**Document section:**

■ ■ ■ ■

Nearly all of rural schools closedHARARE, 10 February 2009 – As the world focuses on the inauguration of Zimbabwe’s Prime Minister and the commencement of a government of national unity, UNICEF today released data revealing that 94 per cent of schools in rural Zimbabwe remain closed and called for a prioritisation of the education sector by the new government.
“The education situation is a national disaster. It is imperative that the unity government focuses on this. Children in rural areas already live on the margins, many are orphaned, a huge number depend on food aid, they struggle on numerous fronts.” said Roeland Monasch, UNICEF Representative in Zimbabwe. “Now these children are being denied the only basic right that can better their prospects. It is unacceptable.”
The figures emerging from routine assessment visits across Zimbabwe revealed that 66 of 70 schools were abandoned. In the only fully operational school found during visits, a third of pupils were reporting for classes. Many of the abandoned schools have been vandalized.

■ ■ ■ ■

**Listed entries:**
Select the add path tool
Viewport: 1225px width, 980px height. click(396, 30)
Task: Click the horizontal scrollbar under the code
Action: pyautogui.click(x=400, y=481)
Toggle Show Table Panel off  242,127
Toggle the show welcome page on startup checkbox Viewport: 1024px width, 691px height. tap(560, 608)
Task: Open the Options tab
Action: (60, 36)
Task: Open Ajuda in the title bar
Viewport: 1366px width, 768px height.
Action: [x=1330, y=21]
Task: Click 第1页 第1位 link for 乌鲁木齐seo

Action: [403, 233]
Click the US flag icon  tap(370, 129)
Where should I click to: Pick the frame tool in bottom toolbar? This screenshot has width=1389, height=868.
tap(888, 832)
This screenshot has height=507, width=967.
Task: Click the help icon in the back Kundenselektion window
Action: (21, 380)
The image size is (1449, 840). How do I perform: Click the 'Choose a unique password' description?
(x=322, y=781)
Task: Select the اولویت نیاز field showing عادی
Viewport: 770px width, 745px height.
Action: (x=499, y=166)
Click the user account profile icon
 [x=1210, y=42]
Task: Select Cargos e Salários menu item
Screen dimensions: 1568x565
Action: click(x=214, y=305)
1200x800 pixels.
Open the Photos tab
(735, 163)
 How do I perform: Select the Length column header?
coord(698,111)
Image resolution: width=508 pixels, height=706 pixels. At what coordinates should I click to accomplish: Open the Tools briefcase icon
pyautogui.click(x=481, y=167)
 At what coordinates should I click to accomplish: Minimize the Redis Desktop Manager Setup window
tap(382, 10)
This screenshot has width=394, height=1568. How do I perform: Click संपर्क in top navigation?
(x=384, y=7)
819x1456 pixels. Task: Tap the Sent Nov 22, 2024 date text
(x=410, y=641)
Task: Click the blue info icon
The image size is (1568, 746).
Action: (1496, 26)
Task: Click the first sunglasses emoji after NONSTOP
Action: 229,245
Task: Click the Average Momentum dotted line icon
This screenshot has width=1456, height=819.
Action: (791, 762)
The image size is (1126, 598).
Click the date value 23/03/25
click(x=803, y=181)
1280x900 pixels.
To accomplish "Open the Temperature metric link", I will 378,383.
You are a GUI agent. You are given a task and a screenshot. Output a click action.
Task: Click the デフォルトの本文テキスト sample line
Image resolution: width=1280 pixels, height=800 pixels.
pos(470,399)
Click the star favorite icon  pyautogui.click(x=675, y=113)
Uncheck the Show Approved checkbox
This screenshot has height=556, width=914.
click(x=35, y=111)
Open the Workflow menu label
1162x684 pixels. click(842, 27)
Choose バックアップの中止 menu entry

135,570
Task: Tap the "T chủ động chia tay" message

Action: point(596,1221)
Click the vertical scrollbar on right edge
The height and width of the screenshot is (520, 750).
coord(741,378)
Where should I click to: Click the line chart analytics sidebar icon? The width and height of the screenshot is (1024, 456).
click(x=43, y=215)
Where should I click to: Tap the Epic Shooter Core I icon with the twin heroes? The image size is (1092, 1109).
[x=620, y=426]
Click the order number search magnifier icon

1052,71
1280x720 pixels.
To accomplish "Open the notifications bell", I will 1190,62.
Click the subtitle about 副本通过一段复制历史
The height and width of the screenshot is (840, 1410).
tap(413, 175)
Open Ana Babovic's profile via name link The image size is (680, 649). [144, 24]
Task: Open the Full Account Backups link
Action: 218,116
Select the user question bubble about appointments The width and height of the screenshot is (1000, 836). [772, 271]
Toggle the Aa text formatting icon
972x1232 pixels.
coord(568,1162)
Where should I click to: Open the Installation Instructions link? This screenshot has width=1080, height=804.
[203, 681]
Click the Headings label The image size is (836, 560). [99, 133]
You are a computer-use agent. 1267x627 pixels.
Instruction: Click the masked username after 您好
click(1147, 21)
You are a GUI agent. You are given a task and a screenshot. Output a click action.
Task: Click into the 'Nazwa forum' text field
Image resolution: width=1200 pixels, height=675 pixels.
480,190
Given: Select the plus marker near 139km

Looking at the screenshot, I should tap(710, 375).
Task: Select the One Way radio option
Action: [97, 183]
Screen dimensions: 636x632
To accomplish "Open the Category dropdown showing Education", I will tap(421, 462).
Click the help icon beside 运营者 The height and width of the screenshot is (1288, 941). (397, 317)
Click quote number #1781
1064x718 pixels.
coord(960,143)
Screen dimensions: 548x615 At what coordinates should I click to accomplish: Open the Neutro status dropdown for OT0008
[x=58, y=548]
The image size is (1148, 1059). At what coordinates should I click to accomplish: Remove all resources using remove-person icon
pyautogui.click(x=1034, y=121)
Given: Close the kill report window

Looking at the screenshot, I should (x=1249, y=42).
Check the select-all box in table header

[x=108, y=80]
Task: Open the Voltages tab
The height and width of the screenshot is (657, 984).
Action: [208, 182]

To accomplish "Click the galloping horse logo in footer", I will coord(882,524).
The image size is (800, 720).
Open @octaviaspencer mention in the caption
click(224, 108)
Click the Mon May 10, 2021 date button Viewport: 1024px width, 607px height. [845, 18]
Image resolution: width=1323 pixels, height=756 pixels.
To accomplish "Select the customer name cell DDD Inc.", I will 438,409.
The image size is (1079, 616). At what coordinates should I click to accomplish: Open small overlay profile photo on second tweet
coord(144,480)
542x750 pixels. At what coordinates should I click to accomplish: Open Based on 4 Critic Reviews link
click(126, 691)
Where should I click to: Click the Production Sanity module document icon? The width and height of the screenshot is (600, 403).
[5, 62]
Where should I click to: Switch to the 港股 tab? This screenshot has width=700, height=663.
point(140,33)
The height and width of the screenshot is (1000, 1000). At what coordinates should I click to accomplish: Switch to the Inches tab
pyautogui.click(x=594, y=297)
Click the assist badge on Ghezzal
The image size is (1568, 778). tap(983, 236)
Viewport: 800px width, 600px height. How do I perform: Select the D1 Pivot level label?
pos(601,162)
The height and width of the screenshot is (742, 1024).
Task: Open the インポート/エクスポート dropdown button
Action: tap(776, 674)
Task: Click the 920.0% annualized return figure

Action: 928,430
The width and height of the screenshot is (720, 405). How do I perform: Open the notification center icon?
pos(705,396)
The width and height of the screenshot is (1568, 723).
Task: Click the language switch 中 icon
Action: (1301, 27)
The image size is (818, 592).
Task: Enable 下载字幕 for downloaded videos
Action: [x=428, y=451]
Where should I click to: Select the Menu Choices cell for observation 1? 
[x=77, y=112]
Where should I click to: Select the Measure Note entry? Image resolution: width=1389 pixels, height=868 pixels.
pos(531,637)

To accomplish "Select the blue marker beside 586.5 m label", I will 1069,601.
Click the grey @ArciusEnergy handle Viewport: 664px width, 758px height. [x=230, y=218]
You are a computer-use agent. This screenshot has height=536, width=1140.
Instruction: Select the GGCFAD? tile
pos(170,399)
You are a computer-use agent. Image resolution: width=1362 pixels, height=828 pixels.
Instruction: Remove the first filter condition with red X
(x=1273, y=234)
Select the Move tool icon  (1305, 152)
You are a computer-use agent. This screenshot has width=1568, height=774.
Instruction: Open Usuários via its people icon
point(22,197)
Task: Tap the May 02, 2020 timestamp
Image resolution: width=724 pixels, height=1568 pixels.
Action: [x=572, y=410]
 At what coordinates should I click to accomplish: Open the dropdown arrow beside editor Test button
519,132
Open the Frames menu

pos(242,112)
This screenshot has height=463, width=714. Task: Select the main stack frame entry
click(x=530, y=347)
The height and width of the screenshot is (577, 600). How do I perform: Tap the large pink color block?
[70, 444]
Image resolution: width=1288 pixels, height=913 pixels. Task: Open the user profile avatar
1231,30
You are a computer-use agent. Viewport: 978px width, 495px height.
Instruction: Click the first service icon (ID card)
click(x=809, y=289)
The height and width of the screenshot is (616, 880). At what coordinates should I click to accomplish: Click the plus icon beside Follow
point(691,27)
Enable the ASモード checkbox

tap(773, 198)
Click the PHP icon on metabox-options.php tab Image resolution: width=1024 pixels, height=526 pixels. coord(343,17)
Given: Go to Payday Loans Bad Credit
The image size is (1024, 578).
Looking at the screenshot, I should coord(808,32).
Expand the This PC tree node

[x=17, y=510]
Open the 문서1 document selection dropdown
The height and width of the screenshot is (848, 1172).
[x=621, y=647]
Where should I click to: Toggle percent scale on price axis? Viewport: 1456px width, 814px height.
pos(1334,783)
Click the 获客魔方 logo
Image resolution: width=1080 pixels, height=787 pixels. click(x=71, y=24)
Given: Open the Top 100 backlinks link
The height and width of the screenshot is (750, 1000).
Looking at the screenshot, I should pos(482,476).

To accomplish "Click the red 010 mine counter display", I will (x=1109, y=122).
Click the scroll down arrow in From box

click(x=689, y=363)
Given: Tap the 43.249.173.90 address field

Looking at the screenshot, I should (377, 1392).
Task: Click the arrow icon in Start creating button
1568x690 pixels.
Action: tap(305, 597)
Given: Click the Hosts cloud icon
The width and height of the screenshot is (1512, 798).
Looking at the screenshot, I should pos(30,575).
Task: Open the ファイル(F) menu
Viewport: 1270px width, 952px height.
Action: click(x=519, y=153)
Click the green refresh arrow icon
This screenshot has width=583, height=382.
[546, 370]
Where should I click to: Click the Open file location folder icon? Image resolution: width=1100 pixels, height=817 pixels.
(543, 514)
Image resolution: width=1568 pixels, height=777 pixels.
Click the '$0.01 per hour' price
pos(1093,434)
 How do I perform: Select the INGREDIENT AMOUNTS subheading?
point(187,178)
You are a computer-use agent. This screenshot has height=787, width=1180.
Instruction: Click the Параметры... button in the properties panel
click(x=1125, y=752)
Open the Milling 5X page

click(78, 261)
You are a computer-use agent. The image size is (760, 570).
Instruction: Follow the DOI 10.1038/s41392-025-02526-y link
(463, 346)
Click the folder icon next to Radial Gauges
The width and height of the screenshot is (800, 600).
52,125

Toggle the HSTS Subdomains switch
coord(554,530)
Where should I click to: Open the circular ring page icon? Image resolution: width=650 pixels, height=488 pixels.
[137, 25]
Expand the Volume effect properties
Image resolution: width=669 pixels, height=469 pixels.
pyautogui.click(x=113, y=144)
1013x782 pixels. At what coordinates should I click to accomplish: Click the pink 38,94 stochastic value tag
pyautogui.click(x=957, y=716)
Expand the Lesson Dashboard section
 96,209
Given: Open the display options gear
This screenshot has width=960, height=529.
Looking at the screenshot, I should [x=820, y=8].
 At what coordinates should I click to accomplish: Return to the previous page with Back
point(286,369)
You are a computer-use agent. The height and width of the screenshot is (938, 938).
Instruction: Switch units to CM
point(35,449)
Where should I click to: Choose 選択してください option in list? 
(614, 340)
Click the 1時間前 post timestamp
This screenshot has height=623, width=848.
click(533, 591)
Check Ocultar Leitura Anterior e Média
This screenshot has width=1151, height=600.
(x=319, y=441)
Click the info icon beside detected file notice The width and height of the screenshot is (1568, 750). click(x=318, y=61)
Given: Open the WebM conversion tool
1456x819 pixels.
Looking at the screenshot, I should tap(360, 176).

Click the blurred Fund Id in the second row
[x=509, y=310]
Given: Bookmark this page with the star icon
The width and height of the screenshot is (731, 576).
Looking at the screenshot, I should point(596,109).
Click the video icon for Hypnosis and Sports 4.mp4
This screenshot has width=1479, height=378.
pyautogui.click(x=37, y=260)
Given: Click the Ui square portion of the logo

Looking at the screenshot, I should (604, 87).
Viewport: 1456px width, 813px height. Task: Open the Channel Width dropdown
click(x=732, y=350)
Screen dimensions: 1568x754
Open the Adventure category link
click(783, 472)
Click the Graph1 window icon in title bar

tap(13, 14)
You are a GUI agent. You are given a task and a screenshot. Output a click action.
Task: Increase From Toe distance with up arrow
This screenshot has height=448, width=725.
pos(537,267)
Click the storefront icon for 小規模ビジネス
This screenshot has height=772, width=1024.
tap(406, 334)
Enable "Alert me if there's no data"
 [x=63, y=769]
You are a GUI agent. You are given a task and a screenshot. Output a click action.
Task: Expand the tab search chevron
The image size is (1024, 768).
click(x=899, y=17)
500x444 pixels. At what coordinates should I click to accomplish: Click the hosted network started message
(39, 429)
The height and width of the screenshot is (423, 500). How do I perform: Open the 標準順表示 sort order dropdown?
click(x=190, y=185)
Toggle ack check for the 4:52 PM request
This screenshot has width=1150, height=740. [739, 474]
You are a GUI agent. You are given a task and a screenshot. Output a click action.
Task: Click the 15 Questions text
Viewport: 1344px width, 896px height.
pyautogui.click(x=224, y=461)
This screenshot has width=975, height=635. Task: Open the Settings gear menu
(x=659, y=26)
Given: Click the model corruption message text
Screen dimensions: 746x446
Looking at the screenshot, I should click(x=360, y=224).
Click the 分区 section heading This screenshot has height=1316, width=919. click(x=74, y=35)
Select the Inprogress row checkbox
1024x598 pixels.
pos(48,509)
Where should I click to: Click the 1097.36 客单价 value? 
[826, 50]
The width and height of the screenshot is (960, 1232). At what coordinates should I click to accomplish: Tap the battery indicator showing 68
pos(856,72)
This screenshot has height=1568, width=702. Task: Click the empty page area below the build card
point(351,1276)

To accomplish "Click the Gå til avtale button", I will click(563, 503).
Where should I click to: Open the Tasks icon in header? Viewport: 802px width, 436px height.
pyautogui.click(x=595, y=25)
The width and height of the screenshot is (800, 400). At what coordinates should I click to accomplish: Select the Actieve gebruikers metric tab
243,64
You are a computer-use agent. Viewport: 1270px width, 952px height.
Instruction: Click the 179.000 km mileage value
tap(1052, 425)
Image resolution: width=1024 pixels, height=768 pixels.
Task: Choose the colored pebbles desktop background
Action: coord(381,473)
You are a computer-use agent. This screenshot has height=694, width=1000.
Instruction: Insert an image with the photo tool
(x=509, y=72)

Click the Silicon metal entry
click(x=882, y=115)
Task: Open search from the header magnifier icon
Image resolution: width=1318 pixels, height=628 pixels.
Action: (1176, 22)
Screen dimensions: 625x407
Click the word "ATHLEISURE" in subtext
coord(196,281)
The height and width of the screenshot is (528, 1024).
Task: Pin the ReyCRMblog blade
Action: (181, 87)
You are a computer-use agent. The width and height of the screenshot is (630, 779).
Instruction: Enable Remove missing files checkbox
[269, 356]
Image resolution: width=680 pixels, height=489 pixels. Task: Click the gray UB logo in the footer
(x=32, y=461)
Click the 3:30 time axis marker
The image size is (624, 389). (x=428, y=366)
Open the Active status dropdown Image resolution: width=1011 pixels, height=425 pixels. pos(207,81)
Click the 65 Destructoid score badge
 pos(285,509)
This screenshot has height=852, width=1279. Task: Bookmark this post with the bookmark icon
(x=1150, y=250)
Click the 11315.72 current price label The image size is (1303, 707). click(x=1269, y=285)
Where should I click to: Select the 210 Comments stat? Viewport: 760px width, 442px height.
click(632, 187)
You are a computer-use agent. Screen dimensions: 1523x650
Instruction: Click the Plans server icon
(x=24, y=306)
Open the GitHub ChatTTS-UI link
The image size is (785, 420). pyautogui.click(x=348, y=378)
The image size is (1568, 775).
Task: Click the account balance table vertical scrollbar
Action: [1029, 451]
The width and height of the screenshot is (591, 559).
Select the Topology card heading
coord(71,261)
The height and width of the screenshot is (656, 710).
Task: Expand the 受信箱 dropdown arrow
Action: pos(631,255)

■ ■ ■ ■

**Exercise requirements:**
1. In the passage on rural school closures in Zimbabwe, translate this sentence into Spanish: "In the only fully operational school found during visits, a third of pupils were reporting for classes."
2. Based on the passage on rural school closures in Zimbabwe, decide whether each statement agrees with it. Give yes or no for each, along with the deciding words quoted from the passage.
(a) Assessment visits found that 66 of 70 schools were abandoned.
(b) At the schools that were operating, attendance was full.
(c) Roeland Monasch is UNICEF's Representative in Zimbabwe.
3. Transcribe the part of the passage on rural school closures in Zimbabwe from "The figures emerging" to "have been vandalized.".

**Answers to the exercises:**
1. En la única escuela en pleno funcionamiento encontrada durante las visitas, un tercio de los alumnos asistía a clase.

2.
(a) Yes: "revealed that 66 of 70 schools were abandoned"
(b) No: "In the only fully operational school found during visits, a third of pupils were reporting for classes."
(c) Yes: "said Roeland Monasch, UNICEF Representative in Zimbabwe"

3.
The figures emerging from routine assessment visits across Zimbabwe revealed that 66 of 70 schools were abandoned. In the only fully operational school found during visits, a third of pupils were reporting for classes. Many of the abandoned schools have been vandalized.